TASK TO COMPLETE: Copy, please, the line with "You are a GUI" and each line that follows it through the end of the data below, exactly as given and without pictures.

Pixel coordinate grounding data

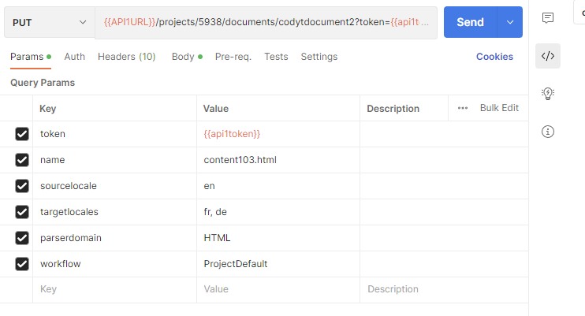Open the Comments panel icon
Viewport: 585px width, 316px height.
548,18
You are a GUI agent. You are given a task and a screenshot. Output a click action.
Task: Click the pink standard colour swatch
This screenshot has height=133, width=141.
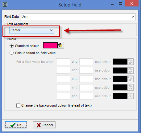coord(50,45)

SOLUTION:
You are a GUI agent. You are given a task and a screenshot. Output a click action.
Task: Click the pink standard colour swatch
This screenshot has height=133, width=141.
coord(50,45)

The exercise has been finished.